Kevin Blacker sits in his red Ford F-350, its truck bed dusted with clumps of hay from his latest job, looking out over the massive construction area that is the State Pier in New London, a project site that has turned this farmer into an activist.
The State Pier is being redeveloped as a staging area for Connecticut’s offshore wind turbine farm known as Revolution Wind, which, under the original terms, will be owned and operated jointly by Danish company Ørsted and Connecticut electricity giant Eversource. Eversource recently announced they will be selling their stake in the wind farm.
The State Pier project has the full backing of Democrat leadership from Gov. Ned Lamont all the way to President Joe Biden’s administration as they look to transition the United States to more wind and solar-based electricity generation to replace fossil fuels.
Just a few months ago, U.S. Secretary of Energy Jennifer Granholm joined a full roster of public officials and labor leaders at the site to tout the project, as Connecticut and several other states work to transition to an electric grid with “net-zero” carbon emissions. It’s one of several wind farms being developed off the Northeast Coast in Massachusetts and New York.
But the State Pier project in Connecticut has had its share of trouble, too, as the confluence of government working hand in hand with corporations has led to some very public instances of grift, contracting violations and an escalating price tag shouldered by taxpayers.

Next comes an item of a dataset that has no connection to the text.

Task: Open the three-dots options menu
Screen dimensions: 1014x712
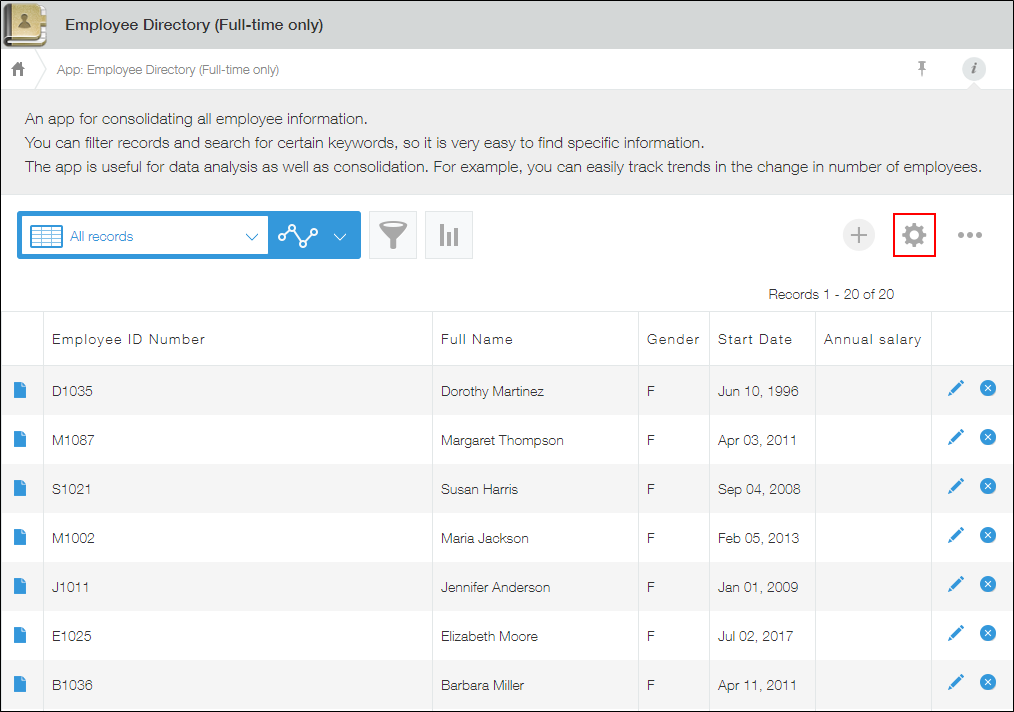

With those scandals has come some public outcry as the project excluded the longshoremen’s union from off-loading ships for the State Pier project and kicked out a road salt distributor that had previously used the pier for shipping and distributing.
But perhaps no one has caused local, state and federal officials or corporate executives a bigger headache than Kevin Blacker, whose relentless campaign against the State Pier project has earned him two arrests, some praise and much, much more ire from those holding the reins of power.
Blacker certainly isn’t the first Connecticut citizen to mount a campaign against policy proposals and projects pushed by the powers that be.
In 2018, Patrick Sasser, a firefighter who also owned a small trucking business, rose to prominence fighting Gov. Ned Lamont’s plan to place tolls on Connecticut’s highways. His No Tolls CT movement drew headlines and public support through lawn signs, bumper stickers and regular media appearances ultimately culminating with tolls becoming too much of a political hot-potato that the governor and legislature finally put it to bed.
Before him, Susette Kelo and her Little Pink House story about a corporate takeover of land through the Connecticut government’s use of eminent domain garnered a trip to the U.S. Supreme Court, a book and even an award-winning film. And while Kelo wasn’t successful at the Supreme Court, her story did change eminent domain laws in other states and remains a symbol of government overreach at the hands of corporate giants.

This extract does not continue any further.